● RECORDS FOR THE TASK:

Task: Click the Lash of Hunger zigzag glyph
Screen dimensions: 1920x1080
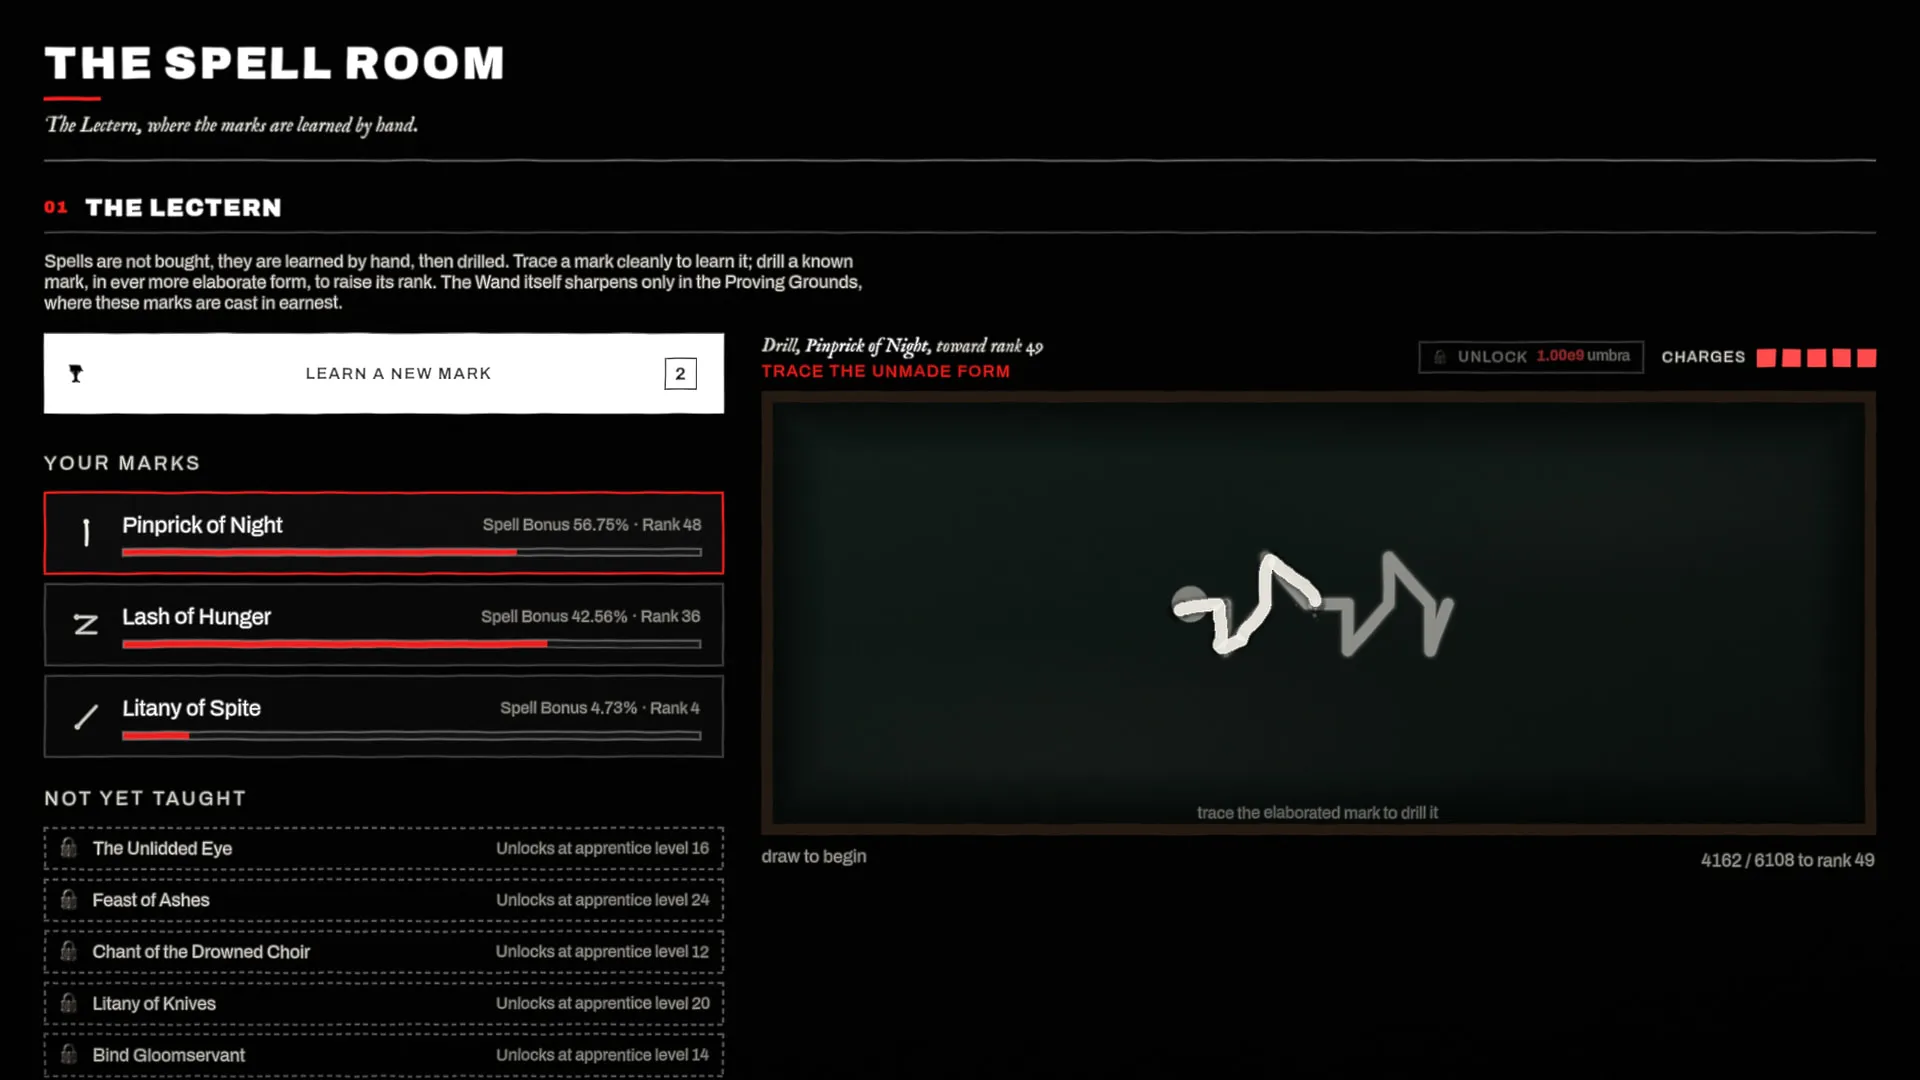Action: coord(86,625)

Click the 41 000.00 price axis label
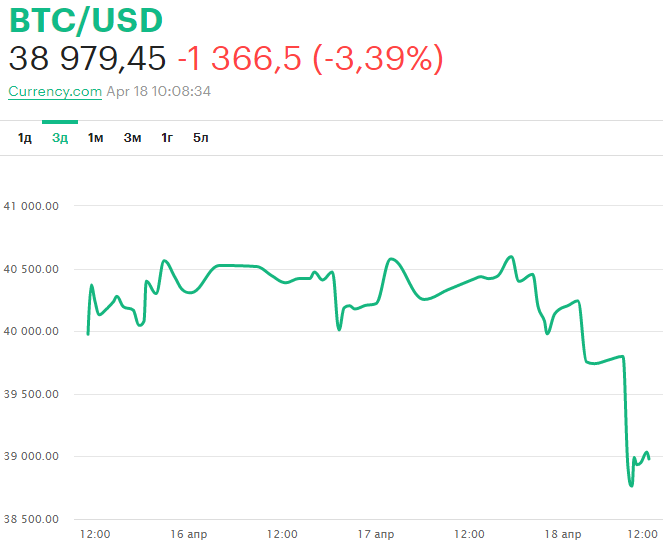33,206
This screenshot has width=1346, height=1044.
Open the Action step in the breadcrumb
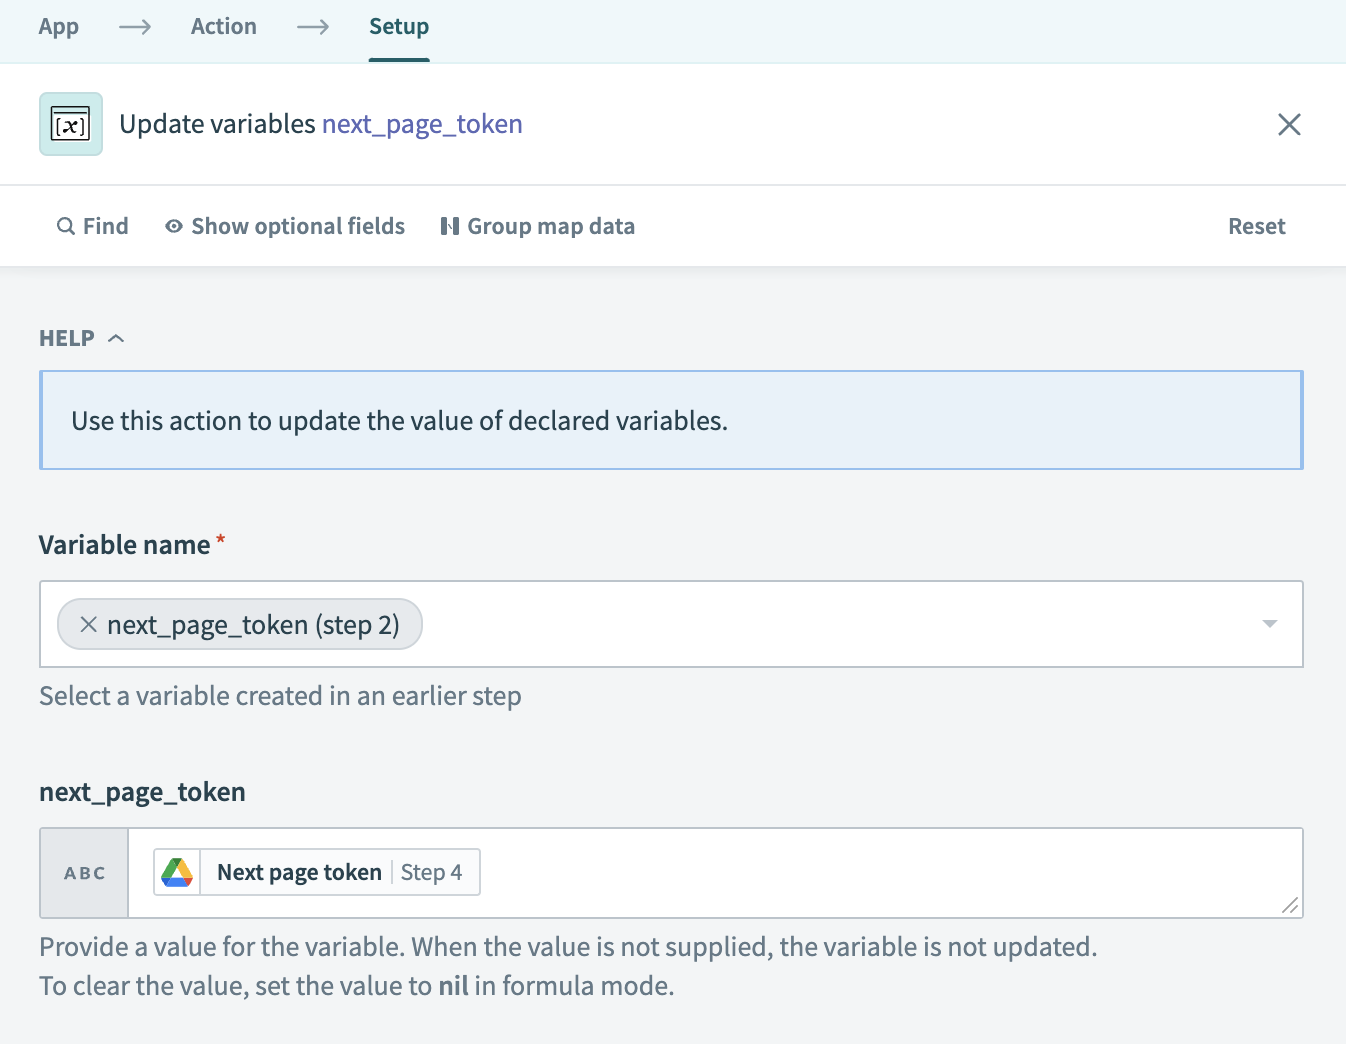pos(223,27)
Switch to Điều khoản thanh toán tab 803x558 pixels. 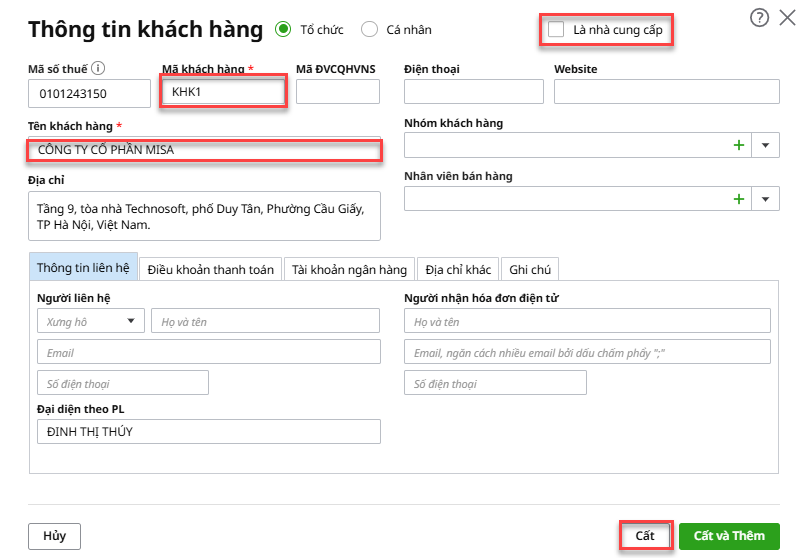tap(211, 269)
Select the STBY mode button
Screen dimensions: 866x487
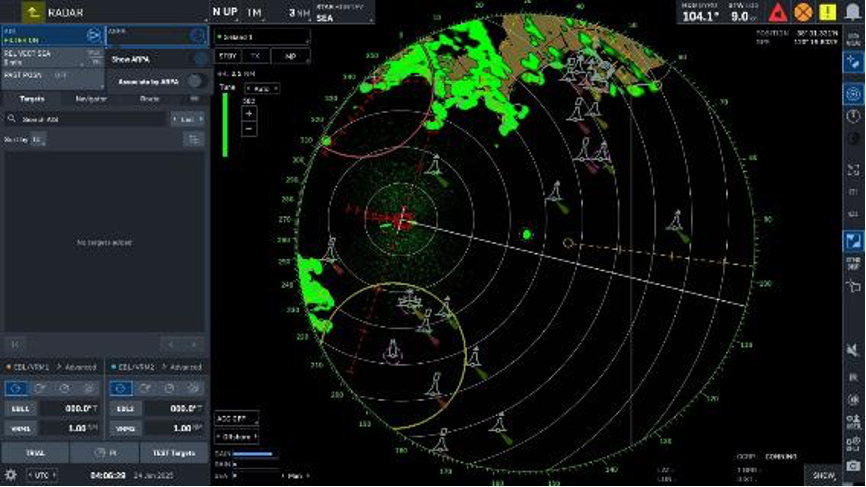228,56
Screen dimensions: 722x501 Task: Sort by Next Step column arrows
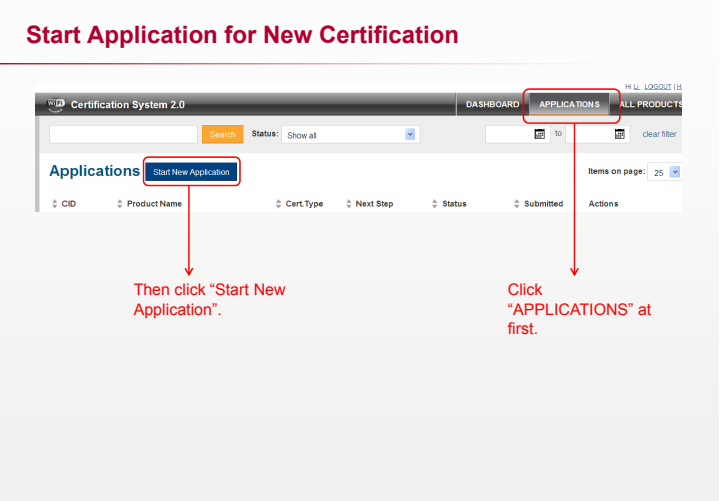(348, 204)
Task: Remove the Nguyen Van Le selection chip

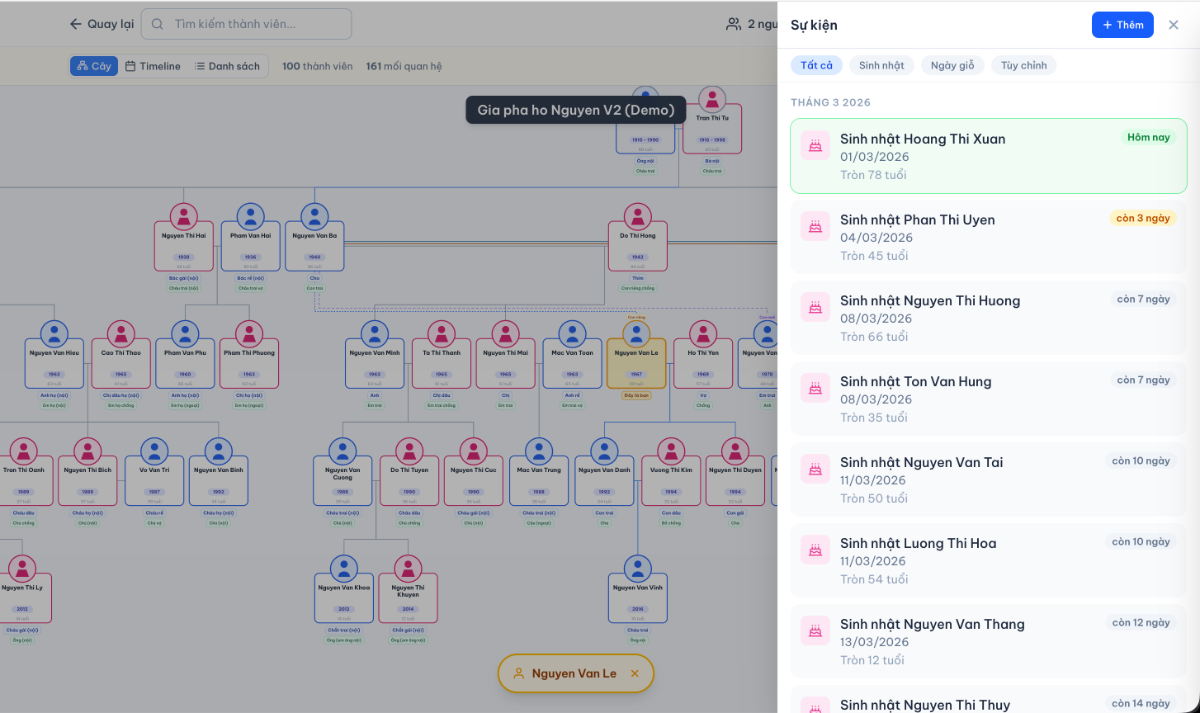Action: [x=634, y=674]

● PROBLEM TO WORK ON:
Please give a word-for-word transcript of the lines from the one holding "Screen dimensions: 722x501" through the final line of the entries, both ends kept, with no pictures.

● WRITTEN SOLUTION:
Screen dimensions: 722x501 Task: Sort by Next Step column arrows
(348, 204)
Task: Remove the Nguyen Van Le selection chip

Action: [x=634, y=674]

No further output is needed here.